L'intero cosmo a causa di tale principio ordinatore, si configura come un organismo ben ordinato ed eterno, in cui ogni parte svolge una sua funzione e ogni fenomeno ha un suo valore. Questo insieme è organizzato secondo la ben nota scala naturale dell’essere, che partendo dai corpi più elementari, giunge agli uomini. Gli stoici si ritenevano materialisti, poiché affermavano che solo gli oggetti fisici possedevano realtà, anche se ponevano delle differenze tra tali oggetti, ad esempio l’anima era fatta di materia finissima, mentre le roccie erano composte di materia pù grossolana.

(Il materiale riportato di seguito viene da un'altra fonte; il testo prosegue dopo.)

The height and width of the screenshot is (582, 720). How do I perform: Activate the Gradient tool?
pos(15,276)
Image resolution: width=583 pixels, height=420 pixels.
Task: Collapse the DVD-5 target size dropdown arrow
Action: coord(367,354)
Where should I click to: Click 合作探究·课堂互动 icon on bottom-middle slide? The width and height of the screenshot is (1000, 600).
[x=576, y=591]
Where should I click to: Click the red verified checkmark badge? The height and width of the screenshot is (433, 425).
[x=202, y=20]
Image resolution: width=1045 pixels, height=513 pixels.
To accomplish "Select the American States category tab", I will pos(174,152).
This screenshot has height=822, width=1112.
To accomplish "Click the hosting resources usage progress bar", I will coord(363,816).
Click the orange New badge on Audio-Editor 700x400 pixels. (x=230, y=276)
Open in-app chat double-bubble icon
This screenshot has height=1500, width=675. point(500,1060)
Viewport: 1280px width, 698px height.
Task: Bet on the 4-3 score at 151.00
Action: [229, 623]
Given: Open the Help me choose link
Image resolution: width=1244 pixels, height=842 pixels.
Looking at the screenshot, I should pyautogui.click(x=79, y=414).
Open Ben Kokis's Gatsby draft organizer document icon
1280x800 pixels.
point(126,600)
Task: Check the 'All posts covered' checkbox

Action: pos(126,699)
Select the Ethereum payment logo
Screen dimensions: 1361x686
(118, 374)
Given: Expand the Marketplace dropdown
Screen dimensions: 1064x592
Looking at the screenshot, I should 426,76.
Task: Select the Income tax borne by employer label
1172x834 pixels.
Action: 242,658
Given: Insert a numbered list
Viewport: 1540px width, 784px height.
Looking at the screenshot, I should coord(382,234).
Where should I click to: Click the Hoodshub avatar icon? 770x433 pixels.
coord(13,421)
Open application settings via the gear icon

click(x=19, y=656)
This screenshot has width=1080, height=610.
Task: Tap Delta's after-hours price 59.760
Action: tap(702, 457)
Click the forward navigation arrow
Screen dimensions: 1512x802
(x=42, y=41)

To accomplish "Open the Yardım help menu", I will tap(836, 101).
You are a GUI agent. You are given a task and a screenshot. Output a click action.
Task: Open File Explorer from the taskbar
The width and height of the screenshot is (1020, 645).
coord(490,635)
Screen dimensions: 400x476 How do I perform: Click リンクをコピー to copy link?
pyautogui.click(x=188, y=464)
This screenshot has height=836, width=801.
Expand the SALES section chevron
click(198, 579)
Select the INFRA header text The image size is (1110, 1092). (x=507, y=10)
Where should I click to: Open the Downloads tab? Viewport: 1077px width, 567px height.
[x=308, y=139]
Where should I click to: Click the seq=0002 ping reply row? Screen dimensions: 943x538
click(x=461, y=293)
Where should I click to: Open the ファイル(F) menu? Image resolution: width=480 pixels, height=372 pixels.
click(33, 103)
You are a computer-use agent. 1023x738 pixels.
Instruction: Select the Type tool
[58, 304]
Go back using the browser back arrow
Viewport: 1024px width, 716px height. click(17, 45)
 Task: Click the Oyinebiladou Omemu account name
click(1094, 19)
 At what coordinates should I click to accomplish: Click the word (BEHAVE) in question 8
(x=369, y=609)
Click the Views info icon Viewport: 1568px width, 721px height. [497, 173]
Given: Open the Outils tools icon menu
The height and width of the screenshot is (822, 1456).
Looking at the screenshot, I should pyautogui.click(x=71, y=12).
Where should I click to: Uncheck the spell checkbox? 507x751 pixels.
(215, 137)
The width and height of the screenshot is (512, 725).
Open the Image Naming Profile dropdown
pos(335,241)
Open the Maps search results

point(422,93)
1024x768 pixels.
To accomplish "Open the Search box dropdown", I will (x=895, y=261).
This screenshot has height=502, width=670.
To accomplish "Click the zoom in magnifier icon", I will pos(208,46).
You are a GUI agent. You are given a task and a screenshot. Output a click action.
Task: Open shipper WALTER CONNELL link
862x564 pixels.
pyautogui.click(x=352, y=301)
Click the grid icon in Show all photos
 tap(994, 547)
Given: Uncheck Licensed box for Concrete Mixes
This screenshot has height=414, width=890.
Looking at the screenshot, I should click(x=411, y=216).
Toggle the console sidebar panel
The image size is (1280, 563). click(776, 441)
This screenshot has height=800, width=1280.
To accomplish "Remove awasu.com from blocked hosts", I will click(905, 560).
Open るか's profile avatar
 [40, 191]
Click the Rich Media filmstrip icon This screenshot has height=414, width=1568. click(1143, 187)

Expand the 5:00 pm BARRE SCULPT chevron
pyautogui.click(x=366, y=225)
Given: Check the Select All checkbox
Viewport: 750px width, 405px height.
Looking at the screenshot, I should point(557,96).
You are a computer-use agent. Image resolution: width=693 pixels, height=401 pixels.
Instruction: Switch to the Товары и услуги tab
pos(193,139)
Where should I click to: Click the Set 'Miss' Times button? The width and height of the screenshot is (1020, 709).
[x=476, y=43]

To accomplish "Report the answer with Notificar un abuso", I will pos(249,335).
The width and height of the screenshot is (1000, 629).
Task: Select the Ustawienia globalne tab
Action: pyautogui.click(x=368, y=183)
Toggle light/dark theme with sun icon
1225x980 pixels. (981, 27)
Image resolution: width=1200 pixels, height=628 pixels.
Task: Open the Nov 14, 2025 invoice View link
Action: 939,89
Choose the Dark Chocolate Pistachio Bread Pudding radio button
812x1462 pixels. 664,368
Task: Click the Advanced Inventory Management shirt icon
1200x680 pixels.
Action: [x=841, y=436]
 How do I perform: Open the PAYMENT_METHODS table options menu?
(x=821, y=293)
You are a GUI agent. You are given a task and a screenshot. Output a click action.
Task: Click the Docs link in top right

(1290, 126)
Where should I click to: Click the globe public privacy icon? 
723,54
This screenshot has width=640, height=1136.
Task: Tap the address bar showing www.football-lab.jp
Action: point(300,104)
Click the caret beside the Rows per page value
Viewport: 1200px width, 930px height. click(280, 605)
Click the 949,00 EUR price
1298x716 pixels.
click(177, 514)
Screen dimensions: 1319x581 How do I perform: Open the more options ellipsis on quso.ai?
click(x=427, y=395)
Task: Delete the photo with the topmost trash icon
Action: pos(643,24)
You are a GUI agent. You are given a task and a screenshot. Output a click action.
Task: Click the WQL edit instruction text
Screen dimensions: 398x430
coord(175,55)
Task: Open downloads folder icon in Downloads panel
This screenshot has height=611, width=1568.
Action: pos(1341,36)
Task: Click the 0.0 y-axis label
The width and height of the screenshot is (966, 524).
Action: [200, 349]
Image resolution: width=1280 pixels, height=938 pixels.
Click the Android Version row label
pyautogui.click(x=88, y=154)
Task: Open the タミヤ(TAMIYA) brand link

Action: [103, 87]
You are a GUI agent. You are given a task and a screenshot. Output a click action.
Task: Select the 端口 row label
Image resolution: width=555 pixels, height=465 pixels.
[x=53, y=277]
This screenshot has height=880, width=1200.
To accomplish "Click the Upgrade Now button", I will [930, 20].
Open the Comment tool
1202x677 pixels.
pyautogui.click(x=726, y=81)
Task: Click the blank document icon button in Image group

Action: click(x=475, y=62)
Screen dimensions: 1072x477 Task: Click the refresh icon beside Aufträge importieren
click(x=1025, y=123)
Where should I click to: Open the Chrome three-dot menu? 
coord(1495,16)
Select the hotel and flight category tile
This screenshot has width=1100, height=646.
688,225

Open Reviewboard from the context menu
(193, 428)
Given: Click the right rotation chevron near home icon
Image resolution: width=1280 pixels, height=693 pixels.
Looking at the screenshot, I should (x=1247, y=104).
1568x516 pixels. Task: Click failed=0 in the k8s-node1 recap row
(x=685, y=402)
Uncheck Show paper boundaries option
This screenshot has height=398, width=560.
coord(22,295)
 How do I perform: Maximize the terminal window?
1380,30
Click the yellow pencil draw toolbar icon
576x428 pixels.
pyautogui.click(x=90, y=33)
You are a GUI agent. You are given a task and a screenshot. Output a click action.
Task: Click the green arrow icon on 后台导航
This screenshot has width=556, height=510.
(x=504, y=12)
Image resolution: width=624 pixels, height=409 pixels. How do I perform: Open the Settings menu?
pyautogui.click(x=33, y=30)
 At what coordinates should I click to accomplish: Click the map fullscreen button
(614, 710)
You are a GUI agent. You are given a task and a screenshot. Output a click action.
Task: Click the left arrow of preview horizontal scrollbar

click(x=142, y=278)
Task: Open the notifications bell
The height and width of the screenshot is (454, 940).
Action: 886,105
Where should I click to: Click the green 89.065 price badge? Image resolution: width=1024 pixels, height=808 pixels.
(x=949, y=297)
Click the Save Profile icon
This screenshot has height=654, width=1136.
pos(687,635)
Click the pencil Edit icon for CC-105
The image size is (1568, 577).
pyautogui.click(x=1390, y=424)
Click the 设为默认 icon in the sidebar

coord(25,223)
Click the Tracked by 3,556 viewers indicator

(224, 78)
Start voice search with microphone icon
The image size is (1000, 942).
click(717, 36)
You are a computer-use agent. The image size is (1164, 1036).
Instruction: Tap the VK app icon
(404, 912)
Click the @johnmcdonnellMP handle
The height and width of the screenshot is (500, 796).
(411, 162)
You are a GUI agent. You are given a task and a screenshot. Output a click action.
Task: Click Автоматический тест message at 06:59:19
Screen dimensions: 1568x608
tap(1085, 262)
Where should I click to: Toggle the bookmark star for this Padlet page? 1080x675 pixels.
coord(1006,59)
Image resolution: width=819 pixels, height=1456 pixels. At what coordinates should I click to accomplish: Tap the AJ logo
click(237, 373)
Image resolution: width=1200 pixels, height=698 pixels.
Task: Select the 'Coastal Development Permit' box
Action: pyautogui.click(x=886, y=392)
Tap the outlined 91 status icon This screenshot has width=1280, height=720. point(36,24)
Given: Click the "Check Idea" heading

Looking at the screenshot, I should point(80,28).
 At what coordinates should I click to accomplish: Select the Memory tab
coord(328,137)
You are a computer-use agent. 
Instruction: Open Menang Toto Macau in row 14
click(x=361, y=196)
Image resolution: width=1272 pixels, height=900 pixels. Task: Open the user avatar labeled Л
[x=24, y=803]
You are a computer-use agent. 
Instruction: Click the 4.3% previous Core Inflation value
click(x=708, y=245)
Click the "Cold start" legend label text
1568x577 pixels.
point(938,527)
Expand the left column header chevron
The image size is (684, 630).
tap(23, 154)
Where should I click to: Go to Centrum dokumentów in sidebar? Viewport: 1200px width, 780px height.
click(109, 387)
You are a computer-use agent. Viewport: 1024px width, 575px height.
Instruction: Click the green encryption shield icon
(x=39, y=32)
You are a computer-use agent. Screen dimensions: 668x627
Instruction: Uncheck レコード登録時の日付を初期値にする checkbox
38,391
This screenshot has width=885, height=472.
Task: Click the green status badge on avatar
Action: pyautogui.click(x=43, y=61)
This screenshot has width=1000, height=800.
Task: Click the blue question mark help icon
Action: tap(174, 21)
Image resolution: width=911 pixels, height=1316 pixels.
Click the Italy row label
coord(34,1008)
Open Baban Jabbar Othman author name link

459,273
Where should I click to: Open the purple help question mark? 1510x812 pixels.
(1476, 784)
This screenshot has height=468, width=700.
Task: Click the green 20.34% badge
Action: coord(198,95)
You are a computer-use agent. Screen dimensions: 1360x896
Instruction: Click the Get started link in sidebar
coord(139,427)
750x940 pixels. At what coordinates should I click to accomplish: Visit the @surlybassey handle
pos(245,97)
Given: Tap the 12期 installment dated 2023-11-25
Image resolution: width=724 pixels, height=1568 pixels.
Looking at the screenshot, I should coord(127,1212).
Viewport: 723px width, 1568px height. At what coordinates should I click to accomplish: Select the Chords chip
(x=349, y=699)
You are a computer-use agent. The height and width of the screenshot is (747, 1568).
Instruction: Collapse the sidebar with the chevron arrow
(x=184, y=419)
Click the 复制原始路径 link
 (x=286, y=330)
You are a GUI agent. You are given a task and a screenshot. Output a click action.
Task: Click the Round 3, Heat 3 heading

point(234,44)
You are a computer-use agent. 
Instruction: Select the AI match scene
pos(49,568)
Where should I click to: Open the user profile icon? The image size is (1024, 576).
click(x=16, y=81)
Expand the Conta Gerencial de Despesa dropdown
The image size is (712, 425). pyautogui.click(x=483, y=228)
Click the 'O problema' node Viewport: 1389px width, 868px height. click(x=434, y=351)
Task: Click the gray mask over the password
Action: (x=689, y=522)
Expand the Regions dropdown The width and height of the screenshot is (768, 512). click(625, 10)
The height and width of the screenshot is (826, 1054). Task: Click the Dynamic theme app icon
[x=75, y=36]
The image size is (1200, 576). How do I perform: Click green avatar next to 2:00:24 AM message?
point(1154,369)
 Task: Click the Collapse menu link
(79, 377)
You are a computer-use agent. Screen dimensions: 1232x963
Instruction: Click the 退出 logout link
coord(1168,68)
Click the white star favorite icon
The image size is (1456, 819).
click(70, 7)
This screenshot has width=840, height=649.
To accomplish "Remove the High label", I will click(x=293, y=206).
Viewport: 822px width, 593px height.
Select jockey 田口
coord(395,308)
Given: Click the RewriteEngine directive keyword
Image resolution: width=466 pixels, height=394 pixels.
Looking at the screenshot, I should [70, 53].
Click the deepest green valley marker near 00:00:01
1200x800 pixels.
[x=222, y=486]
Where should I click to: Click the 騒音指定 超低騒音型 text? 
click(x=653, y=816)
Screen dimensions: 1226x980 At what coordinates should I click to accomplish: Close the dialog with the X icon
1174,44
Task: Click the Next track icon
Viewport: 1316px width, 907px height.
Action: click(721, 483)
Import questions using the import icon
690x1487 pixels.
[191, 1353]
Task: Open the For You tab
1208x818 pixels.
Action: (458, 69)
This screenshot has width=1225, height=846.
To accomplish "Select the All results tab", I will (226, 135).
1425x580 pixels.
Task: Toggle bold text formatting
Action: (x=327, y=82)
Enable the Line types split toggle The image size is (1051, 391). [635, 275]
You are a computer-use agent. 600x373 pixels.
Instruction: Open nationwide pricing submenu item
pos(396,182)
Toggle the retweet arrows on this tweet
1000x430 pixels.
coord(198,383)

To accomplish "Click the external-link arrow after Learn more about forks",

In tale ottica anche le virtù erano concepite come un alcunché di materiale, e potevano mescolarsi con la materia dell’anima. Gordon Clark suggerisce che per gli stoici la "materia" avesse molto a che fare con un "campo di forze". Il logos cosmico non opera in modo cieco e irrazionale, ma è sottomesso ad una legge intelligente, che orienta nel modo migliore possibile le vicende del mondo. Esso dunque si identifica con la "provvidenza" (prónoia) e lascia anche lo spazio per le pratiche divinatorie. Allora come spiegare nell’universo regolato dalla provvidenza la presenza del male? Una risposta sottolinea l'inseparabile connessione tra bene e male:
Certamente niente è più stolto di chi pensa che possano esistere i beni se non ci fossero anche i mali. Ora, siccome i beni sono contrari ai mali, necessariamente devono esserci sia gli uni sia gli altri in reciproca opposizione, e possano sussitere solo grazie ad uno sforzo, oserei dire ad un tempo vicendevole e contrario. In che modo potrebbe esserci senso della giustizia, se non ci fossero le offese? o che cos'altro è la giustizia se non la privazione di ingiustizia? Allo stesso modo, come potrebbe intendersi la fortezza se non per opposizione alla viltà? come la temperanza, se non dall'intemperanza? Contemporaneamente ci sono beni e mali, felicità e disgrazia, dolore e piacere. Infatti l'uno è legato all'altro, come dice Platone, per i vertici opposti: se togli l'uno, togli anche l'altro (SVF II.1169).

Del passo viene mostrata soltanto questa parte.